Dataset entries
=== Begin Enclosure ===

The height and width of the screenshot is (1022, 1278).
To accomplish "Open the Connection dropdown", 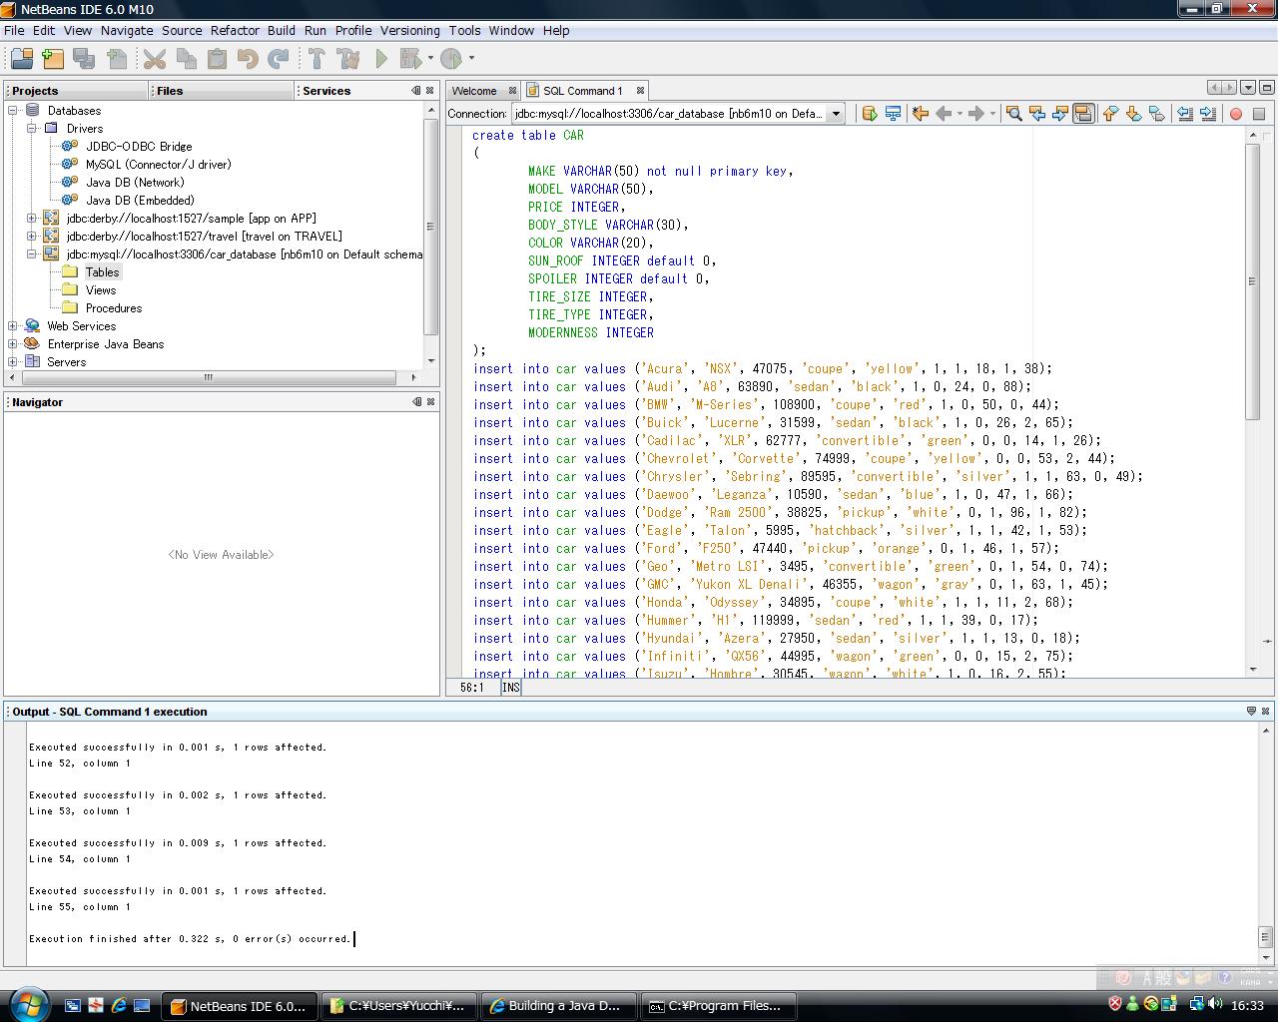I will pos(836,114).
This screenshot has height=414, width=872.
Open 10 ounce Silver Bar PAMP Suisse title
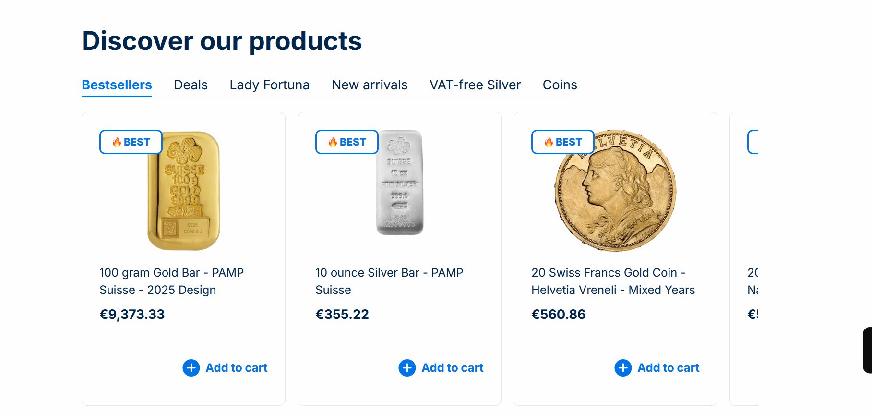click(x=389, y=281)
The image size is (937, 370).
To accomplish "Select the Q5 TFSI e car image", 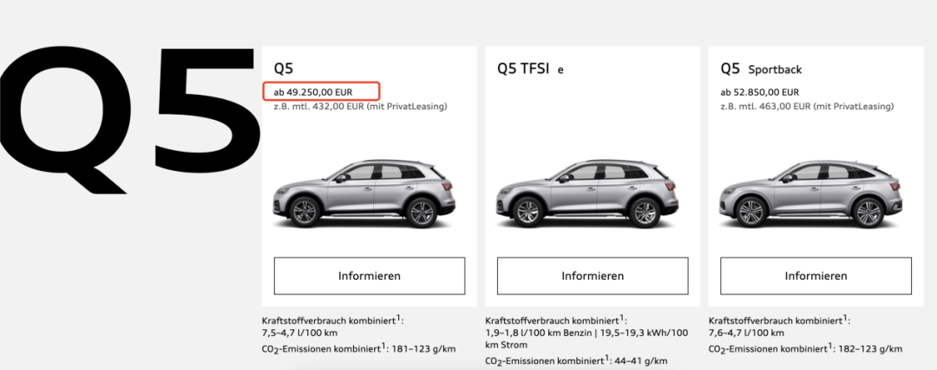I will click(587, 194).
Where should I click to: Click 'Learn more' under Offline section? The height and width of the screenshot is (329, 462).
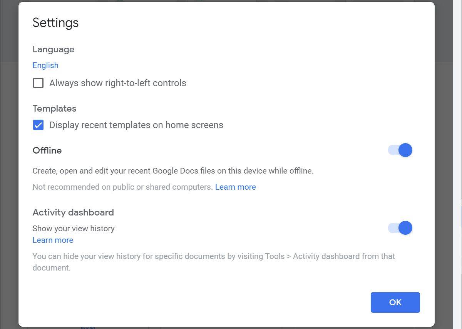pos(235,187)
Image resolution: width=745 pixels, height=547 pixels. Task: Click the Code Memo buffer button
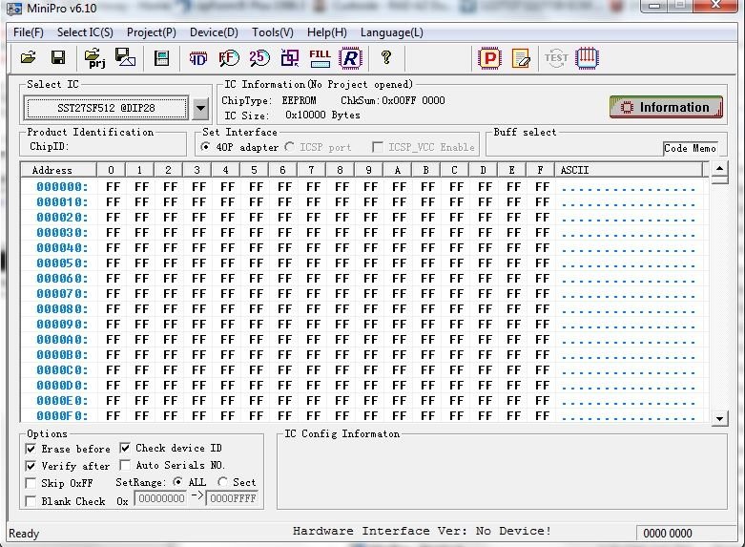(690, 148)
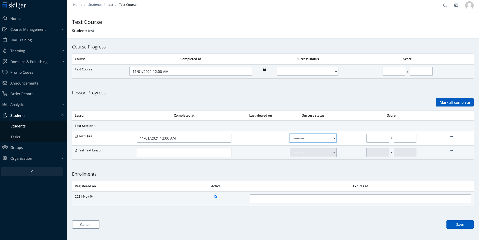Image resolution: width=479 pixels, height=240 pixels.
Task: Open more options for Test Quiz row
Action: coord(451,137)
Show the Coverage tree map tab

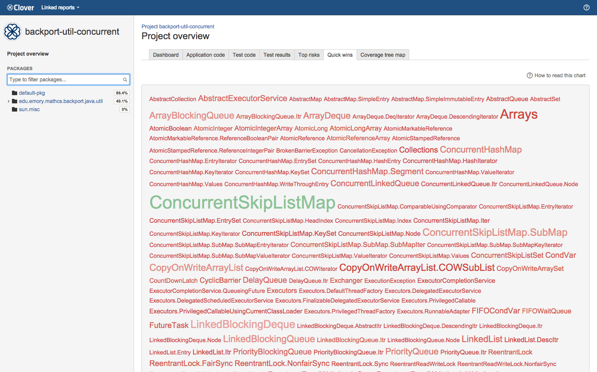point(383,55)
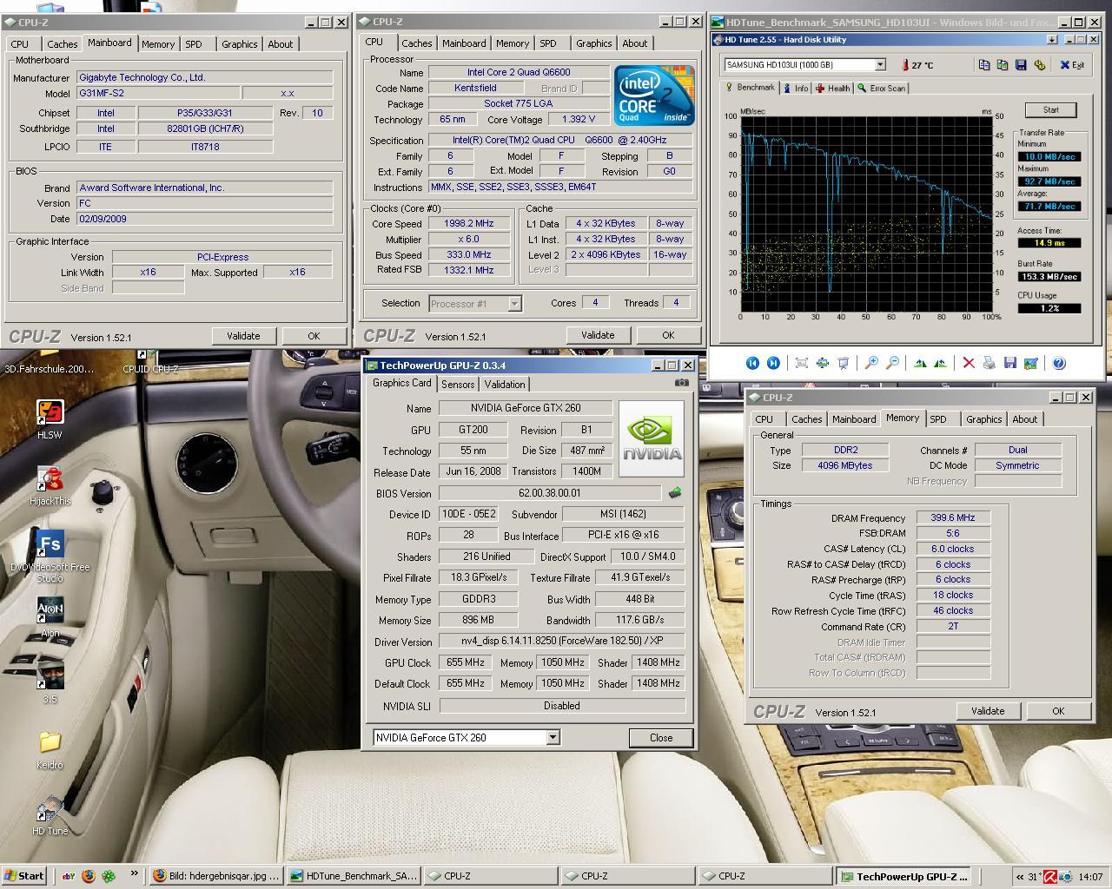Switch to the Caches tab in Processor CPU-Z window
The width and height of the screenshot is (1112, 889).
pos(416,43)
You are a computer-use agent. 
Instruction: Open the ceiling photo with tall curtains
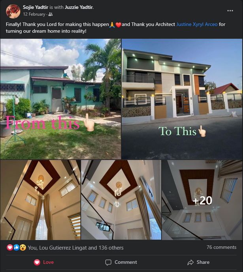(x=40, y=200)
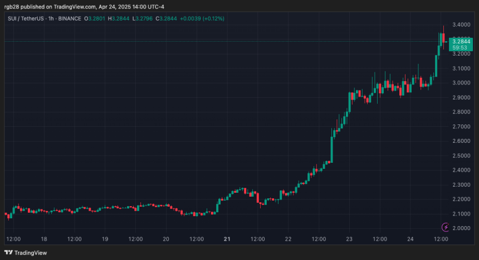479x260 pixels.
Task: Click the green 3.2844 current price tag
Action: [x=460, y=41]
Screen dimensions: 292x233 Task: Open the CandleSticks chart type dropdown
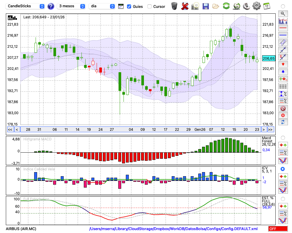click(x=26, y=6)
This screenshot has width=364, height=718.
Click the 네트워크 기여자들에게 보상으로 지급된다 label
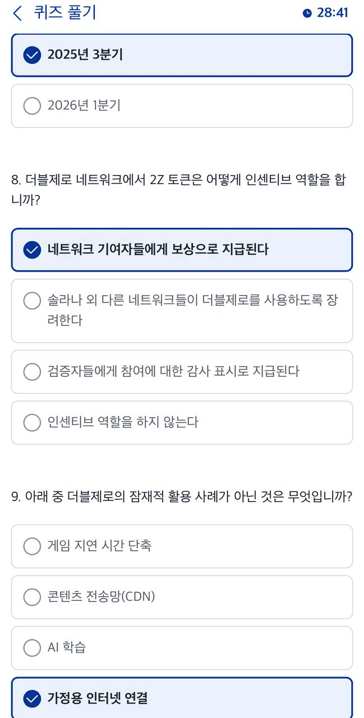click(x=158, y=250)
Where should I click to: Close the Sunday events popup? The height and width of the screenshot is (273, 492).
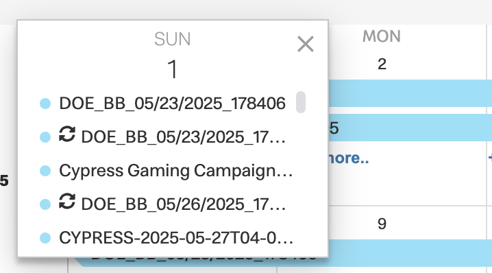point(306,44)
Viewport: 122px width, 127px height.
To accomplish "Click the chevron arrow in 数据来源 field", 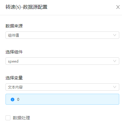I will [115, 35].
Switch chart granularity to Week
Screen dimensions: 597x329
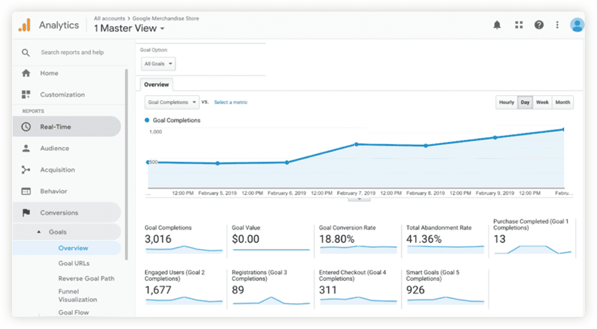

=== End Enclosure ===

List all lines from the entries that include the word "This".

Exercise response:
This screenshot has height=414, width=872.
This screenshot has width=364, height=718.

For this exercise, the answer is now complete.